God is everywhere if you pay attention. He was at Chick Fil A this morning reminding me that I have taken my time of silence on this and now it is time to share. That man smiled at me and showed me that even though I have no idea what expression is on my face right now, there was a smile out there. Take the chance when you feel led to do something like that.
I am sharing with the possibility of seeming weak, but I want everyone to see God working here. We all have a testimony. What good does it do sharing our top of we can't share the bottom? You can look at me and know that if it ever happens to you - it is going to be just fine. I have to believe that there is something greater than me going through a sucky time happening here. I am human, I can't promise that I will always feel positive or hopeful. I will however, still be standing.
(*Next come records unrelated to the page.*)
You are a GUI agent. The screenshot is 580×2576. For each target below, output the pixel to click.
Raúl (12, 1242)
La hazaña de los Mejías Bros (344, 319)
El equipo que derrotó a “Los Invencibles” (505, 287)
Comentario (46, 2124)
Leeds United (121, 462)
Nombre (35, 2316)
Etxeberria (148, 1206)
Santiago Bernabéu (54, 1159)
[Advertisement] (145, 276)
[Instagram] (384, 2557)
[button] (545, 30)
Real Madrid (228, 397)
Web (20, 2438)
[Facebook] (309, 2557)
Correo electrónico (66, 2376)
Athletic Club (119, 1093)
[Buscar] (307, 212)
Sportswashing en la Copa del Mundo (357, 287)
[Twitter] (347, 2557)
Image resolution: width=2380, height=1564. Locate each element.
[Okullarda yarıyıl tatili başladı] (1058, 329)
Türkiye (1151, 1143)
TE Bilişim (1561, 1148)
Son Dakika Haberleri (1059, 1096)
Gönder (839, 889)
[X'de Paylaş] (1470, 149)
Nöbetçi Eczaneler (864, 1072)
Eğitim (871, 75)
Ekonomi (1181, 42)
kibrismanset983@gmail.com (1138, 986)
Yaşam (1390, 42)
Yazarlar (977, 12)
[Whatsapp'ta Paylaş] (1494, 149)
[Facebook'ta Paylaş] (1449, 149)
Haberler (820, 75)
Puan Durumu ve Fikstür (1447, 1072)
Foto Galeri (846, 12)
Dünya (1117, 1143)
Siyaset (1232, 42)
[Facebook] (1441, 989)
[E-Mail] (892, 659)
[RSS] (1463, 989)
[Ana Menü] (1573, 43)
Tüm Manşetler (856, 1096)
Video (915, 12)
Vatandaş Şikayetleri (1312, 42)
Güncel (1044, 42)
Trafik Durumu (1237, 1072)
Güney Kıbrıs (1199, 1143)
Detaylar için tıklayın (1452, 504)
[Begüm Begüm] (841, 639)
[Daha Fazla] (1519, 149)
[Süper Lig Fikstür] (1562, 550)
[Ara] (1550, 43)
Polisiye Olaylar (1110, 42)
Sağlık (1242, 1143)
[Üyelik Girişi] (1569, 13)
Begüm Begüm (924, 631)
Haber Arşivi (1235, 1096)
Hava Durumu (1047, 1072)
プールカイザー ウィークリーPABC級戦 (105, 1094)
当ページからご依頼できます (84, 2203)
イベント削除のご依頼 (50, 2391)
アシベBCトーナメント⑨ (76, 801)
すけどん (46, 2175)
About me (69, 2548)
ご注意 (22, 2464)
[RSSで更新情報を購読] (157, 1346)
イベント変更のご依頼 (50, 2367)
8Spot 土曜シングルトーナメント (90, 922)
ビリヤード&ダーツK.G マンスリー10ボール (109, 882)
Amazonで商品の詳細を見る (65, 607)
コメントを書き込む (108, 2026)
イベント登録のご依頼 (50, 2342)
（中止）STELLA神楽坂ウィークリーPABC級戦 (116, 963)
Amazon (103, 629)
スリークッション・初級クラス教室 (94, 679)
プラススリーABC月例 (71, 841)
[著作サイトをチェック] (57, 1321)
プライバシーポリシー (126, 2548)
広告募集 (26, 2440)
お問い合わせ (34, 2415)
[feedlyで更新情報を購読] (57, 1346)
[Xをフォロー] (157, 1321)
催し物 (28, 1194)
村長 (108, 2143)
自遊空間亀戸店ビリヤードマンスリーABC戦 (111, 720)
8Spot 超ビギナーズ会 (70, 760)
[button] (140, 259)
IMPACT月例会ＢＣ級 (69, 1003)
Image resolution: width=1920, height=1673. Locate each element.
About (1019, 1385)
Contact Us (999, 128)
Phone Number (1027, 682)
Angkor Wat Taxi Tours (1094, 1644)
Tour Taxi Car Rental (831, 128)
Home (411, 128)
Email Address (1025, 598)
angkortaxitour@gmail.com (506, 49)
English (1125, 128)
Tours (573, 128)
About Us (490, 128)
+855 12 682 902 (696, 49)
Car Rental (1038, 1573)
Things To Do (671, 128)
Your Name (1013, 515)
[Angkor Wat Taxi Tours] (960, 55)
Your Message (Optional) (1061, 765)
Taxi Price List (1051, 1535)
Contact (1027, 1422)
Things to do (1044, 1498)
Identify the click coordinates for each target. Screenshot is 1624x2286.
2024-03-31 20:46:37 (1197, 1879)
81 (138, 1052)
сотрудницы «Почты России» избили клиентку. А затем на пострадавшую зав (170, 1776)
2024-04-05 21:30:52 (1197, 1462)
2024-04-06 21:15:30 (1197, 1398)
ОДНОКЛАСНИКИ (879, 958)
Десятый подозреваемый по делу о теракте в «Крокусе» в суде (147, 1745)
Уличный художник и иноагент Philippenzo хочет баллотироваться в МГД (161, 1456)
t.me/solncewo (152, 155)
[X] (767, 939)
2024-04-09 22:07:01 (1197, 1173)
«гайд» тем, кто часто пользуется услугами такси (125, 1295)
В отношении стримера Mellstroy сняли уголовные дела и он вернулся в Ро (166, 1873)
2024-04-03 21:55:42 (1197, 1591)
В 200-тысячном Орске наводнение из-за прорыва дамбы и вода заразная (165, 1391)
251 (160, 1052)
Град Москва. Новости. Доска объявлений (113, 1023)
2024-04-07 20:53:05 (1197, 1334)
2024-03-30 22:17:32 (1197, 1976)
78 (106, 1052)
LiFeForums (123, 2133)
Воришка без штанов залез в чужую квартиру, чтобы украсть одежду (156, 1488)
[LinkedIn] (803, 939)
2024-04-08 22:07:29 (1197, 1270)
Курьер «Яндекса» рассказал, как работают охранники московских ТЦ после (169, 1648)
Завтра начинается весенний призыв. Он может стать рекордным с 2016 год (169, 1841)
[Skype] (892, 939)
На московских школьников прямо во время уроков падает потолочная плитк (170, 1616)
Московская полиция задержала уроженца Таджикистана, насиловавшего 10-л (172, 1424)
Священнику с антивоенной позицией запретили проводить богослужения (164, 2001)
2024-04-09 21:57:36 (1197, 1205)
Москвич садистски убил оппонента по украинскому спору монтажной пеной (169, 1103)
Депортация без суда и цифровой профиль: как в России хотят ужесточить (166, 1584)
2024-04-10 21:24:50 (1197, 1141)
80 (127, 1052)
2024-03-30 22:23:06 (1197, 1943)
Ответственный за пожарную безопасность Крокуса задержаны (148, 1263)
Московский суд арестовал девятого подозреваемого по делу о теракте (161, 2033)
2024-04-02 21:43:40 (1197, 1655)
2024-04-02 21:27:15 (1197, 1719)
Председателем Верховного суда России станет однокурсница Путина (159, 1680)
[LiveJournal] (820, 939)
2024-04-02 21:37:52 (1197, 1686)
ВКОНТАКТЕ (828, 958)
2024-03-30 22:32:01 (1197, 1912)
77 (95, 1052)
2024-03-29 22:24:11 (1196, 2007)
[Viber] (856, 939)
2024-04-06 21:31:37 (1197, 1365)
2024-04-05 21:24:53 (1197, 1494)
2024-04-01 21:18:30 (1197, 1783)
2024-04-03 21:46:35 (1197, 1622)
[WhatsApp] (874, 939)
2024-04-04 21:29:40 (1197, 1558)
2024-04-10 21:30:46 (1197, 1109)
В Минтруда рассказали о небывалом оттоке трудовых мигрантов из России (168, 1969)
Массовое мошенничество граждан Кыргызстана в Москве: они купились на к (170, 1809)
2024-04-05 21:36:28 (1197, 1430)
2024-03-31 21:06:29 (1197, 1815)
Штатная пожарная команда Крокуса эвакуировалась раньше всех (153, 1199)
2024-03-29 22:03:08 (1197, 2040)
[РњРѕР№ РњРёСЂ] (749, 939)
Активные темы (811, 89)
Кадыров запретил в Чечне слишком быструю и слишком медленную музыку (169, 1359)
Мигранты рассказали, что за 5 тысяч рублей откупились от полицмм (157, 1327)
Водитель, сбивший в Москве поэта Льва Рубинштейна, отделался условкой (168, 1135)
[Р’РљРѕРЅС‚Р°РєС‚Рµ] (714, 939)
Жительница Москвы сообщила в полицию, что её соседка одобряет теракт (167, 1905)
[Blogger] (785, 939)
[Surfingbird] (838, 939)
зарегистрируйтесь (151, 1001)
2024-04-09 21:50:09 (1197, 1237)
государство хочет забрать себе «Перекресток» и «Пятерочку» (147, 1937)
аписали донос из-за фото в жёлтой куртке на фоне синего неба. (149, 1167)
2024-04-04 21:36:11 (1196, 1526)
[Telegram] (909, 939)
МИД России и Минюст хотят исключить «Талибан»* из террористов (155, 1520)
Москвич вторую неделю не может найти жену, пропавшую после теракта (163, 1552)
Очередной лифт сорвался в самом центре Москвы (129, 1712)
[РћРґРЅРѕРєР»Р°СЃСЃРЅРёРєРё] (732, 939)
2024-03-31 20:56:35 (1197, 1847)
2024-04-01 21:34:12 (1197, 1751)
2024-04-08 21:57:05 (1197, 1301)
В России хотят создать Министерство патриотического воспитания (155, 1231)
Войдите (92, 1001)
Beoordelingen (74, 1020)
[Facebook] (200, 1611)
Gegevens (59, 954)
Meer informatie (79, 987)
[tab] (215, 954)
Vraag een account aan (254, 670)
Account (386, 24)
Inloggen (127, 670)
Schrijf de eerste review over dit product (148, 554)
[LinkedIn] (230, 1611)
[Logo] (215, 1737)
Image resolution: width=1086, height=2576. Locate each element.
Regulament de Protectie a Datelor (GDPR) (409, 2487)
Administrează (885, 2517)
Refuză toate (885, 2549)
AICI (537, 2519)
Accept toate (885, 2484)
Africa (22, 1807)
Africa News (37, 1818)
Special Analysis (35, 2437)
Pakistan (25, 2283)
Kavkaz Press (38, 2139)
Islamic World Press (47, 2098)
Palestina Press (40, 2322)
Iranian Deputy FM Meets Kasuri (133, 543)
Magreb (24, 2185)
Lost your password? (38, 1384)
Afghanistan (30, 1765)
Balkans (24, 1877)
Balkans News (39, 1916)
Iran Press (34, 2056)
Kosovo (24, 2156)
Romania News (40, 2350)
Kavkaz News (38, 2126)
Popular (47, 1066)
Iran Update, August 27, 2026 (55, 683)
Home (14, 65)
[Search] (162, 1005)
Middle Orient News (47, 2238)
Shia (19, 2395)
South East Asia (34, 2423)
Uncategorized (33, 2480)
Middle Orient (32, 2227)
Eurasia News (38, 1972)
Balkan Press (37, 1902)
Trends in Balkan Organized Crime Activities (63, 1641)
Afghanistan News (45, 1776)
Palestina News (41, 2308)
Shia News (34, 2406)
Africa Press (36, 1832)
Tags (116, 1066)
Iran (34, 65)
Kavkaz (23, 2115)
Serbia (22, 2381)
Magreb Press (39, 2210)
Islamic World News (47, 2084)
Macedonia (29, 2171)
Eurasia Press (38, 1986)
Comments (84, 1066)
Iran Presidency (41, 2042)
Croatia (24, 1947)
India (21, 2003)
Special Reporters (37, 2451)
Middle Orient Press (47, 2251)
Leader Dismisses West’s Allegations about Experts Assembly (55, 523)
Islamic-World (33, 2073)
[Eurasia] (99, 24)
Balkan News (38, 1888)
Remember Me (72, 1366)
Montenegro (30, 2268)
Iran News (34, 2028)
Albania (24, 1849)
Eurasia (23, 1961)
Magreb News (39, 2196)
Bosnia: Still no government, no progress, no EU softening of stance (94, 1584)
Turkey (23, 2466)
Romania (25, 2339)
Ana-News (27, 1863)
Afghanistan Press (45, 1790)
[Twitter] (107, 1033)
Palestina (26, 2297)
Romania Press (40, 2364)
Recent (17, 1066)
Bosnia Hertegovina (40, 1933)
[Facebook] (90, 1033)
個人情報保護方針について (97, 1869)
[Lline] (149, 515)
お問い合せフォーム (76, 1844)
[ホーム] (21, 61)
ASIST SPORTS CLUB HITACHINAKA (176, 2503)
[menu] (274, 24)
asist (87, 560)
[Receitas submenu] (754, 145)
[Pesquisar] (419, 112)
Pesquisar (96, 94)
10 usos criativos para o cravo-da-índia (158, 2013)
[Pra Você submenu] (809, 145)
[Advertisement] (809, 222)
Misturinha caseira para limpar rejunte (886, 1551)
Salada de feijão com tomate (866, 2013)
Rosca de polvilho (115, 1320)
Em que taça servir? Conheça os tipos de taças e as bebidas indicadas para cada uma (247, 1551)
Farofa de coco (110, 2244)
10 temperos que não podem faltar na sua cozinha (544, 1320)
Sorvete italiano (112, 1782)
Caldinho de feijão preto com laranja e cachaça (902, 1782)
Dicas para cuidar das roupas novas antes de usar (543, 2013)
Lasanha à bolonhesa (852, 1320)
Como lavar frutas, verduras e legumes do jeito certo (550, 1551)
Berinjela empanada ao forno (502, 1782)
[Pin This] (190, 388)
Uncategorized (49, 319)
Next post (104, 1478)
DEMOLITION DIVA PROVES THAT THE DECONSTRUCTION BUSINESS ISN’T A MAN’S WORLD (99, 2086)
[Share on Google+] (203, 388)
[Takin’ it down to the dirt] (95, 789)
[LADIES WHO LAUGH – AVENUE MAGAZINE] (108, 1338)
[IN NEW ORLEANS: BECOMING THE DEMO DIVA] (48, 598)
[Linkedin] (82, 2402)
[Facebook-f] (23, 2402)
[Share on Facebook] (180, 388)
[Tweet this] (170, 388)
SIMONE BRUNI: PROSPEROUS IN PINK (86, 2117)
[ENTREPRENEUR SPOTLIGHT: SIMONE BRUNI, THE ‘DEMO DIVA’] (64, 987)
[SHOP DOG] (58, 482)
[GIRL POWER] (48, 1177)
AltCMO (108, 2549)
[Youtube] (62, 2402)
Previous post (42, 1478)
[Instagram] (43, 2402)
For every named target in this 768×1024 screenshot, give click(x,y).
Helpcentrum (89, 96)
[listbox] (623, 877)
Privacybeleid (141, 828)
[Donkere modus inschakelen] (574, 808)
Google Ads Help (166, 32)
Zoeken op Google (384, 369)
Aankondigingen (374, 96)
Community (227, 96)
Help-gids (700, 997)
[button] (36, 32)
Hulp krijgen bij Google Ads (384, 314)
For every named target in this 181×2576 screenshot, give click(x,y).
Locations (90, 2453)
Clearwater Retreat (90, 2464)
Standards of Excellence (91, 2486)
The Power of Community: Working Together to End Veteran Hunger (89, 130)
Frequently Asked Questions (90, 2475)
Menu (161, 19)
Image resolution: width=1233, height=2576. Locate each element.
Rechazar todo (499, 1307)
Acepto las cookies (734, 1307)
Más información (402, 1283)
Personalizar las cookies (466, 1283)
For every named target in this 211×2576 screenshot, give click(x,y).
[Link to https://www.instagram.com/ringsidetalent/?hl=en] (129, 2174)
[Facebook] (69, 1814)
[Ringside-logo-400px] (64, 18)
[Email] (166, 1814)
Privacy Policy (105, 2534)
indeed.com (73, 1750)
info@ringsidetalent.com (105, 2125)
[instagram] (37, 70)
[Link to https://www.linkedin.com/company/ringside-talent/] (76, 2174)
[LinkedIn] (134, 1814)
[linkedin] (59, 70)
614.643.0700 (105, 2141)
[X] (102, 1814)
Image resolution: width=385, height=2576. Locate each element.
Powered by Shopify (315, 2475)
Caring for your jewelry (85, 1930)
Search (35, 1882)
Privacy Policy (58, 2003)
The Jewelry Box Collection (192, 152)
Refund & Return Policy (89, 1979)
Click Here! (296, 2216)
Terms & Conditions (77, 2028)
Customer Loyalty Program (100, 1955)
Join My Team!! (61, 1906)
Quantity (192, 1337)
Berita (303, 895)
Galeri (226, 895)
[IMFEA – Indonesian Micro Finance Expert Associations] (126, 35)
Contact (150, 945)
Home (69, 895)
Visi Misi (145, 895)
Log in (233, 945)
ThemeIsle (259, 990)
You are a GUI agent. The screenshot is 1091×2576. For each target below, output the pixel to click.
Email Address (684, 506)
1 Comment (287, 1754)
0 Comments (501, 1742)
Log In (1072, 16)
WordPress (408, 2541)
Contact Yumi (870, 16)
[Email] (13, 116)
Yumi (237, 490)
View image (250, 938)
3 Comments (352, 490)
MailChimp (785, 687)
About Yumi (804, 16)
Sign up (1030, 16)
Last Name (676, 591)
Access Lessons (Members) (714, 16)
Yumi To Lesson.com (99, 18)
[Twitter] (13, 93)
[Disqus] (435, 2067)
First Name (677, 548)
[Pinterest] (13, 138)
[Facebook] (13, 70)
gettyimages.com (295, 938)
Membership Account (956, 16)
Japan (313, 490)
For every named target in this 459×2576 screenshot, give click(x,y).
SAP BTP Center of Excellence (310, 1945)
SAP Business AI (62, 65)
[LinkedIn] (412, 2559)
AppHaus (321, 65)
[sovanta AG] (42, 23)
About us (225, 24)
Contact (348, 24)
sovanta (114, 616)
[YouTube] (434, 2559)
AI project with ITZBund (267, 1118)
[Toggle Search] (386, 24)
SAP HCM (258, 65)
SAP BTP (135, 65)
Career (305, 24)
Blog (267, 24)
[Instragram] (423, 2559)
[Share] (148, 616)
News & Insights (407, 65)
My new mantra is "Open Doors, Close Doors". Every time I start to think too much I say it. In my head of course. I don't want to look like a complete nut walking around talking to myself. HA!
To close - I am calling on my prayer warriors again. I need your support and for you to take my cares to God with me. You are being recruited because of the enormously great job you did with my Dad. Please know that I will always do the same for you. I am not a good "receiver", I am much better at giving. God is teaching me to lean, so here we go.... again.